WHAT THIS TASK INVOLVES: Within the listing below, please copy exactly the lines between the line holding "#pba approved (160, 397)" and the line holding "Being undead is", inclusive.

INFORMATION PROVIDED:
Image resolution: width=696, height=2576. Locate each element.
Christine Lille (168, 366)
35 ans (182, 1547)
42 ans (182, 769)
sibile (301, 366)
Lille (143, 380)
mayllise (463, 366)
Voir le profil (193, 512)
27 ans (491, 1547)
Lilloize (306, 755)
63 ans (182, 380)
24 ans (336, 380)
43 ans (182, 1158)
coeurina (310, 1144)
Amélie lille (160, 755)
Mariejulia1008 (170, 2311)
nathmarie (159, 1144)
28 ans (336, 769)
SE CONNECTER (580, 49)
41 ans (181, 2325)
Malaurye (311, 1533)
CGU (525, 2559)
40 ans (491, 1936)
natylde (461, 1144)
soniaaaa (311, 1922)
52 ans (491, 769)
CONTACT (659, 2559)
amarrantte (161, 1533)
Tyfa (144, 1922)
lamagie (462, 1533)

--

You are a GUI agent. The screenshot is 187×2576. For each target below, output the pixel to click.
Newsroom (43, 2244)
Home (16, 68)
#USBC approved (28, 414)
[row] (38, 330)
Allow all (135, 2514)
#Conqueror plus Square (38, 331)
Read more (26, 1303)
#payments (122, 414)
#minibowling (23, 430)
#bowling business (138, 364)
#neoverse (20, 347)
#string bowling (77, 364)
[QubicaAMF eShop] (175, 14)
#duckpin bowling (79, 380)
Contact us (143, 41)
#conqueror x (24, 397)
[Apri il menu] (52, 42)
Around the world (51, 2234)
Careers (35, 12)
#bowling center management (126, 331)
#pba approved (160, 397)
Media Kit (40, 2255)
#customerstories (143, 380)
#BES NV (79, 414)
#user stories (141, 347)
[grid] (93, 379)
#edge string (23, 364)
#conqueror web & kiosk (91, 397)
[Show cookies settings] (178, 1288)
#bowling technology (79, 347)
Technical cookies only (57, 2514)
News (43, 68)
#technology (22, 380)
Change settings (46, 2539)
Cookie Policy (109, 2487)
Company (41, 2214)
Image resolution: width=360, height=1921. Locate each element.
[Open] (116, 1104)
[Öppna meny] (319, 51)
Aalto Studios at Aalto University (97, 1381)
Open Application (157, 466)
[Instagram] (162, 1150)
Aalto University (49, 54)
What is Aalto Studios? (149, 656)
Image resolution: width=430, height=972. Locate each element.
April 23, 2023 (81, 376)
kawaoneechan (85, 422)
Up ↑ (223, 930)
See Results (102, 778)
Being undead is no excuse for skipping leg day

OUTPUT BELOW:
#pba approved (160, 397)
Media Kit (40, 2255)
#customerstories (143, 380)
#BES NV (79, 414)
#user stories (141, 347)
[grid] (93, 379)
#edge string (23, 364)
#conqueror web & kiosk (91, 397)
[Show cookies settings] (178, 1288)
#bowling technology (79, 347)
Technical cookies only (57, 2514)
News (43, 68)
#technology (22, 380)
Change settings (46, 2539)
Cookie Policy (109, 2487)
Company (41, 2214)
Image resolution: width=360, height=1921. Locate each element.
[Open] (116, 1104)
[Öppna meny] (319, 51)
Aalto Studios at Aalto University (97, 1381)
Open Application (157, 466)
[Instagram] (162, 1150)
Aalto University (49, 54)
What is Aalto Studios? (149, 656)
Image resolution: width=430, height=972. Locate each element.
April 23, 2023 (81, 376)
kawaoneechan (85, 422)
Up ↑ (223, 930)
See Results (102, 778)
Being undead is no excuse for skipping leg day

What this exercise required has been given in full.